Task goal »
Set down the records below in full, exactly as they read.

━━━━━ Supplied entries

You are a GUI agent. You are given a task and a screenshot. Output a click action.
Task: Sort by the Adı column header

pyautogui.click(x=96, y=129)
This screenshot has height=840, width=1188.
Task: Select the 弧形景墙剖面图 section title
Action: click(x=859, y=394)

━━━━━━━━━━

Result for this exercise »
You are a GUI agent. You are given a task and a screenshot. Output a click action.
Task: Sort by the Adı column header

pyautogui.click(x=96, y=129)
This screenshot has height=840, width=1188.
Task: Select the 弧形景墙剖面图 section title
Action: click(x=859, y=394)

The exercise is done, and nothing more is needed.